El precio del dólar en Chile registró una baja significativa, alejándose de los máximos de la jornada, luego de que el expresidente estadounidense Donald Trump decidiera cancelar ataques previstos contra Irán. La tensión internacional se había originado por el derribo de un helicóptero de Estados Unidos que realizaba patrullajes en el estrecho de Ormuz.
Según los datos de la Bolsa Electrónica de Chile, la divisa cayó $13,25 para situarse en los $902,35, un retroceso considerable frente a su punto más alto del día, que alcanzó los $915,55. En paralelo, el mercado bursátil chileno mostró un repunte relevante, permitiendo al índice IPSA ganar casi 300 puntos, lo que representa un alza de un 2,86% para cerrar en los 10.752,51 puntos.
El impacto en las acciones y el cobre
El optimismo en la plaza local se reflejó en importantes subidas de papeles clave: las acciones de SQM-B escalaron un 6,80%, mientras que Latam Airlines y Cencosud registraron alzas del 5,16% y 4,34%, respectivamente.
Felipe Sepúlveda Soto, analista jefe de Admirals Latinoamérica, explicó que el repunte del cobre, que subió un 1,3% hasta los US$6,27 la libra, fue fundamental para estabilizar la moneda local. Según el experto,
Una mejora en el principal producto de exportación chileno suele fortalecer las expectativas sobre entrada de divisas y mejora en los términos de intercambio del país.

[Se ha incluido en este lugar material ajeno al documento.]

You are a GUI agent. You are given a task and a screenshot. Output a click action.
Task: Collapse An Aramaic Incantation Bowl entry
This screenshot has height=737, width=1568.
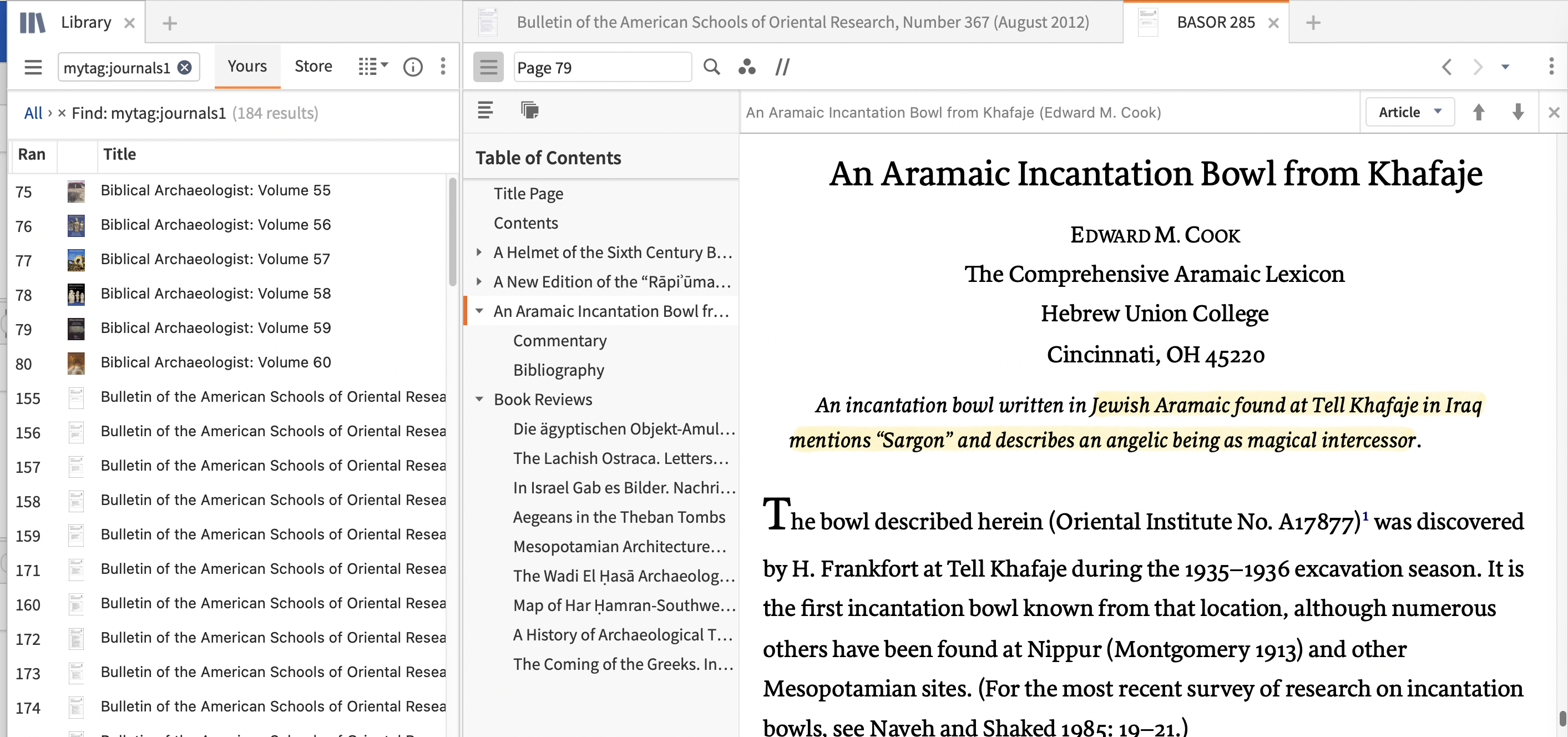pos(479,311)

Contexto inflacionario y proyecciones
Aunque inicialmente se observó una alta demanda de dólares como activo refugio ante el miedo a una escalada bélica, el DXY (índice dólar) sufrió una caída pronunciada después del mediodía, coincidiendo con la divulgación de las noticias de Donald Trump en Truth Social, donde el mandatario aseguró que las negociaciones con Irán se han elevado al más alto nivel.
El informe de Admirals también advierte sobre presiones externas persistentes: los precios al productor en EEUU presentaron un incremento del 6,5% interanual y 1,1% mensual. Sumado a esto, el Banco Central Europeo subió las tasas de interés por primera vez en tres años, lo que confirma que las entidades monetarias globales mantienen una postura cautelosa frente al riesgo inflacionario, condicionando el comportamiento futuro del tipo de cambio en el mercado local.